Only the images are to be dropped; the records themselves must be repeated exactly.

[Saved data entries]
○ ○ ○ ○

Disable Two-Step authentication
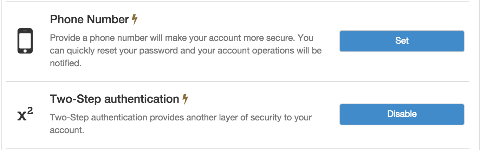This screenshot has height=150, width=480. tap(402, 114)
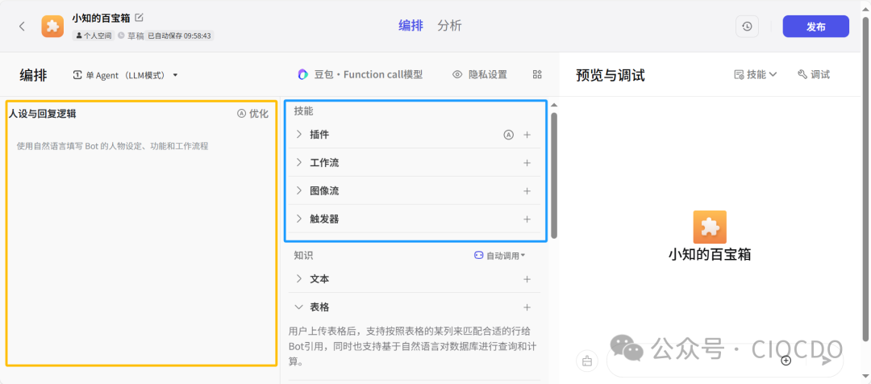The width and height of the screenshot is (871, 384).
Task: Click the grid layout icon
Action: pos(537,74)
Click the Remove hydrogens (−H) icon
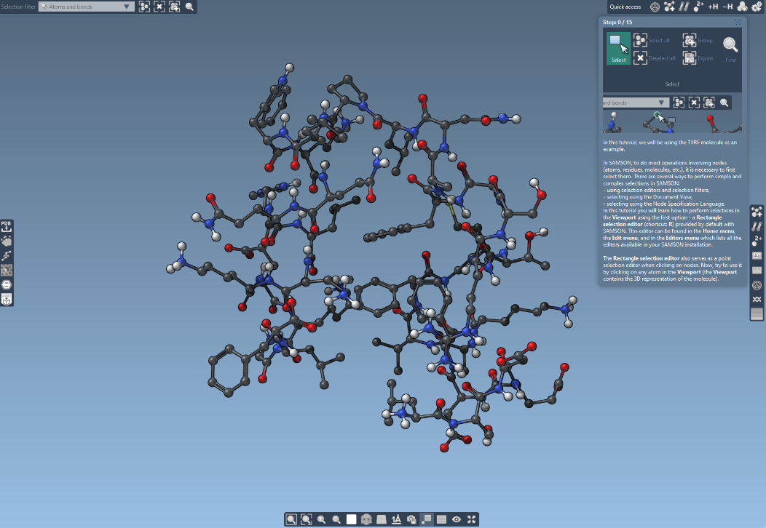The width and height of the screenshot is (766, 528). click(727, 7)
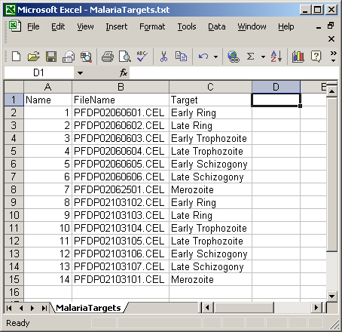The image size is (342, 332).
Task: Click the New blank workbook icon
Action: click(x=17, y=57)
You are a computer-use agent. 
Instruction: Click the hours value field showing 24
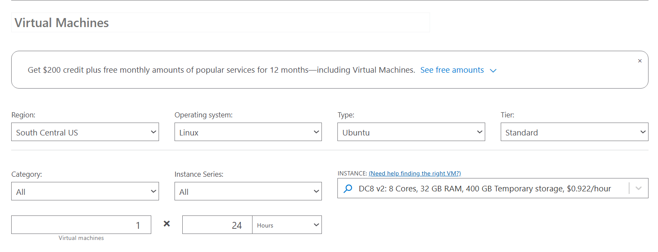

○ ○ ○ ○

## Answer
Disable Two-Step authentication
This screenshot has height=150, width=480. tap(402, 114)
The width and height of the screenshot is (871, 384).
Task: Click the grid layout icon
Action: pos(537,74)
Click the Remove hydrogens (−H) icon
The width and height of the screenshot is (766, 528). click(727, 7)
The image size is (342, 332).
Task: Click the New blank workbook icon
Action: click(x=17, y=57)
You are a computer-use agent. 
Instruction: Click the hours value field showing 24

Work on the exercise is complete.